I cut down film all the time, most of it 9 1/2" aerial film on long rolls, the stuff is quite thin and tricky to deal with but once you get the hang of it, it's easy.

I use a craft knife and always cut at least two lengths at a time, usually four to six. I have a board set up for cutting, that has a metal strip taped down as a back stop, this gives me my film width, I'm usually cutting 6 foot long lengths. The back stop is set to 1mm less than the width I want, I lay the film down and push it against the stop, I always have the top film facing down and the others below facing up, never have problems with scratches or damage.

The I lay down another metal strip over the film and tape it to the edge with 1mm sticking out, this is my cutting edge and I run the knife along the metal strip as a guide. I hold the knife underneath the board, blade facing up and carefully run it down the length of film making sure the blade touches the metal strip all the way.

It can be tricky at first and you have to be aware of where your free hand is all the time, I've never had any accidents or even close shaves.

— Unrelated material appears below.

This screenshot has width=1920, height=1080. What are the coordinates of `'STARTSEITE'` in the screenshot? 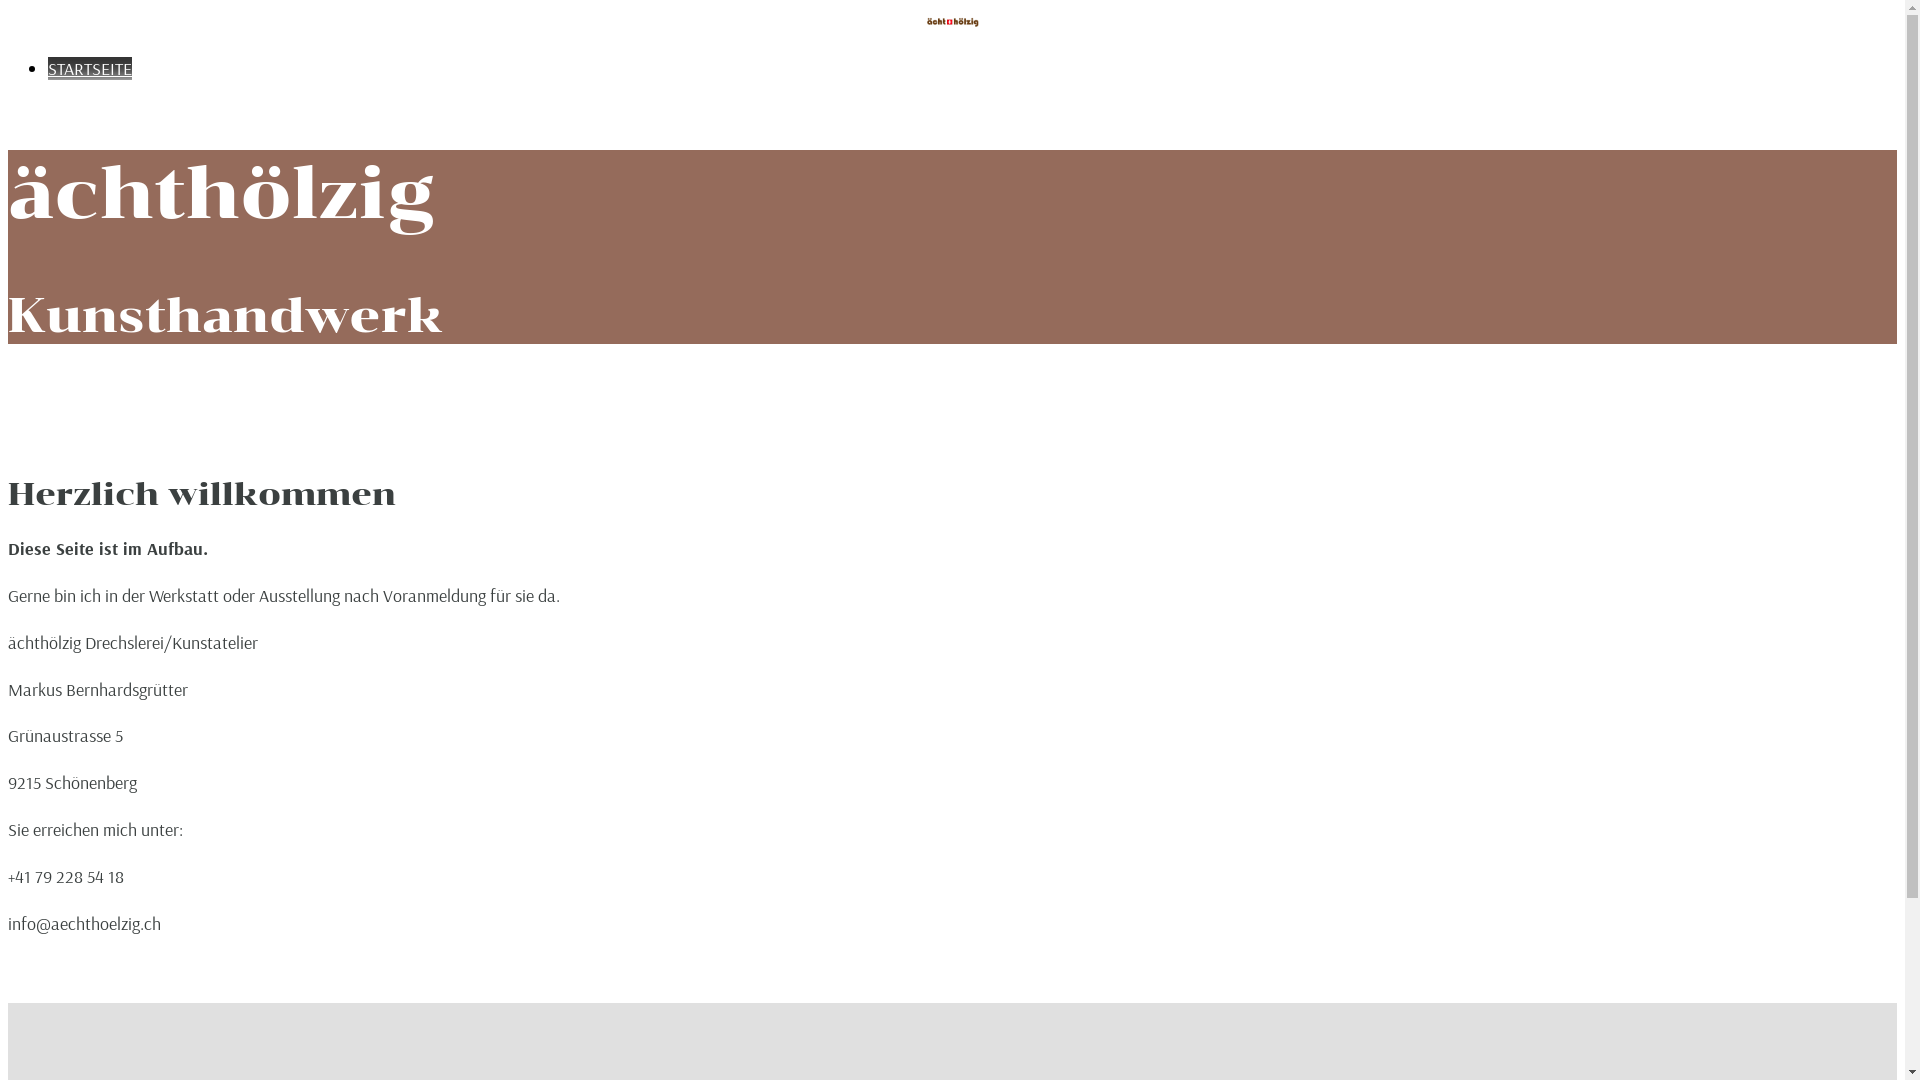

You can also do something similar by using a board with a back stop and two front guides fixed in the right position at either side of the film, push a steel ruler against the guides and run your knife along the ruler. The guides are fixed at the correct length minus ruler width and you can run a groove through the board for a gap for your blade to run along. This is probably the easiest way for cutting down small film, just remember to do two at a time, emulsion facing in so you don't damage it.